Sofia Vergara creates her identity through her language use. What is clear from the data analysis above is that Vergara portrays herself as a Latin woman, and takes into consideration the connotations and stereotypes that come with this identity construction. She flaunts her physique and openly talks about her body, which contributes to a feminine identity that takes pride in aesthetic appearance. As well as this, her accent has become more prominent over time, as she has gained recognition and success as a Colombian actress, thus she may be playing up noticeable features in order to create and sustain this identity as a Spanish-speaking Latin woman.

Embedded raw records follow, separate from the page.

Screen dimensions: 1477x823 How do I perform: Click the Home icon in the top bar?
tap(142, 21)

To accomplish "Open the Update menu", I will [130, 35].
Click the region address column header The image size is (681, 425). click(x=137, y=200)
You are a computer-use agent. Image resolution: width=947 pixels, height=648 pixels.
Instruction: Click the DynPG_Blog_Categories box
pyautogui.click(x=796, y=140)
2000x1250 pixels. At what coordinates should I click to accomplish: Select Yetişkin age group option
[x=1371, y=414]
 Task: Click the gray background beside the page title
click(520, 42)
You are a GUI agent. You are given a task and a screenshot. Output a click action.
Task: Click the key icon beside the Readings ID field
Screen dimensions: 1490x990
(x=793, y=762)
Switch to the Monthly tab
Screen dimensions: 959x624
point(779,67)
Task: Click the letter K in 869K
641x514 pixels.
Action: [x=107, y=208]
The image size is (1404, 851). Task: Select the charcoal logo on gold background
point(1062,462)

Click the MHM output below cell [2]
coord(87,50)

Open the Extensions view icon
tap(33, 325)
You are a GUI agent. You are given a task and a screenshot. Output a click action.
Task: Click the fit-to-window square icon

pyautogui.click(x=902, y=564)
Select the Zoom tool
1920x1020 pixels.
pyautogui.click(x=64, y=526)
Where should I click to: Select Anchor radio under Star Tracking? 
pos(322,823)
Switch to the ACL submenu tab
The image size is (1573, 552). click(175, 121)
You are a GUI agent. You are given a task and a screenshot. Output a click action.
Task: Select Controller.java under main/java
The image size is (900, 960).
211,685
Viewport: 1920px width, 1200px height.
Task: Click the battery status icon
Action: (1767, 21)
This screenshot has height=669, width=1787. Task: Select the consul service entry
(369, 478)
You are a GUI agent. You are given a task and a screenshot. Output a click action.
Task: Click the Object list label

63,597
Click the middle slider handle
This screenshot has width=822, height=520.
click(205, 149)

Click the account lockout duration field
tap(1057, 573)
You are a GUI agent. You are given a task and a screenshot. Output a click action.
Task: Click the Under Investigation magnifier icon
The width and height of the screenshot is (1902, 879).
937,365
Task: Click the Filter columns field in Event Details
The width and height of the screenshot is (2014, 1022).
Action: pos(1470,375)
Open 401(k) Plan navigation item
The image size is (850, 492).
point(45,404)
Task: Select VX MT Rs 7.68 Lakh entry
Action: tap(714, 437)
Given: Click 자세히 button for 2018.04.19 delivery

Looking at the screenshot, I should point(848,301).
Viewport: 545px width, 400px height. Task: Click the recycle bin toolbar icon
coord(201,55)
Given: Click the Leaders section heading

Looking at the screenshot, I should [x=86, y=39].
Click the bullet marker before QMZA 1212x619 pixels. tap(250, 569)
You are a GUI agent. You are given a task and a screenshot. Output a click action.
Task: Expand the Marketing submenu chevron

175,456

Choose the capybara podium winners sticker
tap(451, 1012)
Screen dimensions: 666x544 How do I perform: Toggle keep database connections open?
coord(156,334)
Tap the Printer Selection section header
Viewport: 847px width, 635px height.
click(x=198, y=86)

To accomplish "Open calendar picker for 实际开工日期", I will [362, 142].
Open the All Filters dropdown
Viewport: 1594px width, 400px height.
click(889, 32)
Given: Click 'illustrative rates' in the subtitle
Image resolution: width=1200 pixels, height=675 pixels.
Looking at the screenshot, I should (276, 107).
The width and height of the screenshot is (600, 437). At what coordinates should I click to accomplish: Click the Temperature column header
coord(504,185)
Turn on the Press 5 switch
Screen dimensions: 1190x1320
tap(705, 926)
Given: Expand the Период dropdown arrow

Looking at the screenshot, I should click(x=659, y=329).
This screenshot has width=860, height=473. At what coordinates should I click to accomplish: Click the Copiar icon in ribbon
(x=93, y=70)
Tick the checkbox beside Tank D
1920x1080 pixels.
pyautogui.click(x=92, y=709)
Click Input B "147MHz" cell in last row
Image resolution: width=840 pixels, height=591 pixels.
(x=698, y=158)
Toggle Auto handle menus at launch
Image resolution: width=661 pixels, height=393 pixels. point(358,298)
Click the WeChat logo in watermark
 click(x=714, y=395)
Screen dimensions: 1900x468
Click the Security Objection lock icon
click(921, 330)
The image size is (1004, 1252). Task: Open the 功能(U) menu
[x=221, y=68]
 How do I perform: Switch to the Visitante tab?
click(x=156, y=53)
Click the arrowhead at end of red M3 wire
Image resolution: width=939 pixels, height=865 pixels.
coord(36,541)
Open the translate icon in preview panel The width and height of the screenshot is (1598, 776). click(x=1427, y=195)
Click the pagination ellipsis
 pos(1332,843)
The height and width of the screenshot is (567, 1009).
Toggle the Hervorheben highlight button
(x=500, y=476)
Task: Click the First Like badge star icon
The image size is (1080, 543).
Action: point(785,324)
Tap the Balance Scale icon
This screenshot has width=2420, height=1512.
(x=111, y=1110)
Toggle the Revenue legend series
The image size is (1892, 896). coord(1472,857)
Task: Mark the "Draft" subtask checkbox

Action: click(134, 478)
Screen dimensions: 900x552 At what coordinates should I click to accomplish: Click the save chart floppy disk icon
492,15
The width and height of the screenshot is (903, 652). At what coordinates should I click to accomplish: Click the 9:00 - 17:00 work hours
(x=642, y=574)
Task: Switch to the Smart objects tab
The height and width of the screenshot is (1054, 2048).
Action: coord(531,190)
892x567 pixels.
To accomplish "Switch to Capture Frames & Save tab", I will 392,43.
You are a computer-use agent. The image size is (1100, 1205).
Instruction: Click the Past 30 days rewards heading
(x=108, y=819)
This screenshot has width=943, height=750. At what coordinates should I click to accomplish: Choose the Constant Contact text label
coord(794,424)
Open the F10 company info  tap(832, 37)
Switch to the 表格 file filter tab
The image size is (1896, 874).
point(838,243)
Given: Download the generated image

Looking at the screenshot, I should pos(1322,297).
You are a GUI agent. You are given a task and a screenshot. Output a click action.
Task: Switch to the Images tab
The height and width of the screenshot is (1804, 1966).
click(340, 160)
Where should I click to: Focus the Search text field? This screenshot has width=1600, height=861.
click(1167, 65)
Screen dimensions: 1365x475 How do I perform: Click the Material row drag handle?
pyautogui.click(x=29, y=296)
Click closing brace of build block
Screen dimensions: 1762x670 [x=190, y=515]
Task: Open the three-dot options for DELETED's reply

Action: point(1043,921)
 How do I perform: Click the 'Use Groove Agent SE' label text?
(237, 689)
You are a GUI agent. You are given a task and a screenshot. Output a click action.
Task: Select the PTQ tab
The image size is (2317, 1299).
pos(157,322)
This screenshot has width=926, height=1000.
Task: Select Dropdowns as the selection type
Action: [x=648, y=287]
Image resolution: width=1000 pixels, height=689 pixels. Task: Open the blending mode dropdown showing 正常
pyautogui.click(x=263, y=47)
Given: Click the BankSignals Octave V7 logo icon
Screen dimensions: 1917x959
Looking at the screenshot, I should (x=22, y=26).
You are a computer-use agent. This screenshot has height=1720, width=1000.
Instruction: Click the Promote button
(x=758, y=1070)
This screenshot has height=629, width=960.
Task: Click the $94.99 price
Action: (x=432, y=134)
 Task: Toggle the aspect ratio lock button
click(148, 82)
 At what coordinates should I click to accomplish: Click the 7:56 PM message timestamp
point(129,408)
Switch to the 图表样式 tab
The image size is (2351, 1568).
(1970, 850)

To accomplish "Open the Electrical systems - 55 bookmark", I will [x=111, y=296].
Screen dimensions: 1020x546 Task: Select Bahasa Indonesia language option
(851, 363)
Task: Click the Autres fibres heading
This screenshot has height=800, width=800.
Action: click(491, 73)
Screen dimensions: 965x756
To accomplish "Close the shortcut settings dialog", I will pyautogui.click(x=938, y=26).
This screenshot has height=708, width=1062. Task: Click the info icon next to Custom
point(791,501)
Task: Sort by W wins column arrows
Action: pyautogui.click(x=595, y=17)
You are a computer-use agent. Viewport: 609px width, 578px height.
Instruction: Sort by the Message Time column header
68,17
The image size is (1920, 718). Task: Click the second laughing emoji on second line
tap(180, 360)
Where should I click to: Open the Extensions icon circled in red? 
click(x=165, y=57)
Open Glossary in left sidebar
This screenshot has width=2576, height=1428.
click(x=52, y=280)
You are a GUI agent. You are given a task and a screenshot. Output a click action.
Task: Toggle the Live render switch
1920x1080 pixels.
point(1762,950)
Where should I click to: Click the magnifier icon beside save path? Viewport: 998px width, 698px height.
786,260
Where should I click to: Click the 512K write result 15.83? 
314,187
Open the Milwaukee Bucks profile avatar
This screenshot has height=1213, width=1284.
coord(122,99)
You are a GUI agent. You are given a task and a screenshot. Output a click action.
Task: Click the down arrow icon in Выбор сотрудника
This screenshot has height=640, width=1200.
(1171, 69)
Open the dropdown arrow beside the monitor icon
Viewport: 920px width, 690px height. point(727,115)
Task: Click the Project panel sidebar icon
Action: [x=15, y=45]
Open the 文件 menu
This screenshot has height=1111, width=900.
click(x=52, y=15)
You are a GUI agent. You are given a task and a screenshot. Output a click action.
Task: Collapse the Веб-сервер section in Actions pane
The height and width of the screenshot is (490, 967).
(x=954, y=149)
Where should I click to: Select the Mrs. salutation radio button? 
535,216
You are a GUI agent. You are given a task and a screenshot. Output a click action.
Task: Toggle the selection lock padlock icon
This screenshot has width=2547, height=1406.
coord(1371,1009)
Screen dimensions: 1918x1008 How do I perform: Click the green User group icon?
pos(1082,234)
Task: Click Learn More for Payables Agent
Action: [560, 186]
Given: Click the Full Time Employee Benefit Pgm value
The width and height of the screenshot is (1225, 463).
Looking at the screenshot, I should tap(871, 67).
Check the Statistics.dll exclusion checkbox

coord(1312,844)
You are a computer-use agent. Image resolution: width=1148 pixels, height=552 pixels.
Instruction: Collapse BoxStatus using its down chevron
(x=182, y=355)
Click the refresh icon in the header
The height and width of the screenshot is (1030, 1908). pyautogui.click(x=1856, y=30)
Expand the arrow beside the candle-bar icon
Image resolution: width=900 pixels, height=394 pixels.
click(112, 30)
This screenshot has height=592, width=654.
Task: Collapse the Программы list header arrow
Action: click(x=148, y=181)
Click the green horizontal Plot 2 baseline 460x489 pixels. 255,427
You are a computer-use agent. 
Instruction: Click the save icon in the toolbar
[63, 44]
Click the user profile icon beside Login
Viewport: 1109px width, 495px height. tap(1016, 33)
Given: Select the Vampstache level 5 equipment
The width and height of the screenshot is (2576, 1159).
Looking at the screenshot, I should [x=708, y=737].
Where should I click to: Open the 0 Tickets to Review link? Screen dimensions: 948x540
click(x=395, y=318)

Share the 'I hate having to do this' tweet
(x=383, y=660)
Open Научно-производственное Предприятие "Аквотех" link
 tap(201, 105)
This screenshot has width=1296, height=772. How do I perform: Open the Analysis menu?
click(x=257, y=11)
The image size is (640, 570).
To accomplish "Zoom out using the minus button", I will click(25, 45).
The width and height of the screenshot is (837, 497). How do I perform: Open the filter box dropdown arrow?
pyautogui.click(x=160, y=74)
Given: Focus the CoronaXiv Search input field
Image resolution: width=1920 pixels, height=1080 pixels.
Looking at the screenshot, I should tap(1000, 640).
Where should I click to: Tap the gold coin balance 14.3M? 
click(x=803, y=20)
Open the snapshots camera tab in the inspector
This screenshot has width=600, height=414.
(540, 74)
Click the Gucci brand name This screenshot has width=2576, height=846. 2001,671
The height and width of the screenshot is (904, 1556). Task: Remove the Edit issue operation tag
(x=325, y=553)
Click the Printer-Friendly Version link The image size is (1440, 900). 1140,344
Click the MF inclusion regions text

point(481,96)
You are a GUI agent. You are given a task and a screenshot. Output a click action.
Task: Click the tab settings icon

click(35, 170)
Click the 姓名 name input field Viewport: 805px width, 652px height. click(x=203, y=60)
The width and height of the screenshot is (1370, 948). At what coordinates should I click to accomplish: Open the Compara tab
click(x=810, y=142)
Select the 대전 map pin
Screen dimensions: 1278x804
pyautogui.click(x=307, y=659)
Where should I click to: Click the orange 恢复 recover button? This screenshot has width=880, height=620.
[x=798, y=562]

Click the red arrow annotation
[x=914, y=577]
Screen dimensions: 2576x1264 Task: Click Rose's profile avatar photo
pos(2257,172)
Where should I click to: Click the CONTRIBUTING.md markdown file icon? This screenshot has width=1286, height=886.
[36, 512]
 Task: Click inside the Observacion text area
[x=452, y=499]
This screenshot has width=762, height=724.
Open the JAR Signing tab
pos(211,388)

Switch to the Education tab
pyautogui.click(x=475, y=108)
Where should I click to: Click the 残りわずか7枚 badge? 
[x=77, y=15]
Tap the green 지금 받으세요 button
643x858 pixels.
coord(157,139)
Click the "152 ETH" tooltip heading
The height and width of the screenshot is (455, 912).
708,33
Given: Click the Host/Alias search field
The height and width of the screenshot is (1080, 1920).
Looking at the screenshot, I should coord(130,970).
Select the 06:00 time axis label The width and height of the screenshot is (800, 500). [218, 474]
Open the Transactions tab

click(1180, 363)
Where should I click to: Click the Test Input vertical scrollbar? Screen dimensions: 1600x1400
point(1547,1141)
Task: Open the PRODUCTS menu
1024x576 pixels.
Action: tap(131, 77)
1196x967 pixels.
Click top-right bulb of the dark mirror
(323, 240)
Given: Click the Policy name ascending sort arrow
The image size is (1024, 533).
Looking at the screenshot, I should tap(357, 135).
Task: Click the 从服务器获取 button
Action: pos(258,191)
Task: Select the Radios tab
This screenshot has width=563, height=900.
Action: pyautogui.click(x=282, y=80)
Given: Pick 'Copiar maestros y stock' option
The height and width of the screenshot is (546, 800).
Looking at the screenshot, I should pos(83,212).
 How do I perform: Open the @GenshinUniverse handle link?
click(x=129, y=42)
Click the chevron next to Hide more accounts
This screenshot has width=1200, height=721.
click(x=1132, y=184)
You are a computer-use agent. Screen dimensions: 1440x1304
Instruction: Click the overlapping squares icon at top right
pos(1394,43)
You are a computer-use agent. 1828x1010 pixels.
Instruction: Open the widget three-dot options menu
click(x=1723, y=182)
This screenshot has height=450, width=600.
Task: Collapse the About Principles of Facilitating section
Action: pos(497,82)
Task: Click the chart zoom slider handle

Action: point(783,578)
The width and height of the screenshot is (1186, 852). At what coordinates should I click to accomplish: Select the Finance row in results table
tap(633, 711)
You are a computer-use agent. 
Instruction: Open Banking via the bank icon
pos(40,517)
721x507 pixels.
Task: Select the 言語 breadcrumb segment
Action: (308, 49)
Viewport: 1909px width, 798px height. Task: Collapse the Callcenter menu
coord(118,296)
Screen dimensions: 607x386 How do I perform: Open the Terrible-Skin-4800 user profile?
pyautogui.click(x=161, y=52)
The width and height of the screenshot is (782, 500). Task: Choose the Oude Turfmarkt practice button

As a popular figure, Vergara’s perpetuation of a Latina stereotype is controversial. Her focus on her femininity could be seen as detrimental to an extent. Myra Mendible (2007) argues that ‘several forces converge in producing acculturated, gendered bodies and these forces have very real consequences for Latinas in the United States.’ (1) Whilst Vergara has found success in flaunting her physical appearance, perpetuating this stereotype that objectifies the bodies of Latin women, as a Latin women herself, this suggests that Vergara believes this stereotype is acceptable. However, as Mendible argues (2007), a stereotyped Latin female body ‘functions within a social and cultural taxonomy that registers but an echo of the clamor, complexity, and variety of women who embody Latina identities.’ (1) Vergara’s perpetuation of stereotypes has made her popular as an actress and a public figure, but it may have consequences for other Hispanic women seeking success in the United States if they cannot live up to the stereotypes that already exist and are being maintained by successful Latin women.
This project has analysed the language use of Sofia Vergara in two contexts, aiming to ascertain which aspects of her identity are most important to her, portrayed through her linguistic features. By focussing on particular features of her Spanish accent, quantitative analysis has shown her accent to be more pronounced in an on-set interview without a live audience or interaction, where she is more aware of what she is saying as opposed to focussing on the portrayal of an identity to a group of people. By looking at gender salience and features of gendered language, this essay has analysed instances of gendered behaviour such as politeness, interruptions and how this contributes to the feminine aspect of Vergara’s identity. It is impossible to pin-point Vergara’s identity without reference to existing stereotypes which could be seen as problematic; however, at times she does conform to these existing stereotypes, thus furthering them and maintaining them in a society where they can be detrimental.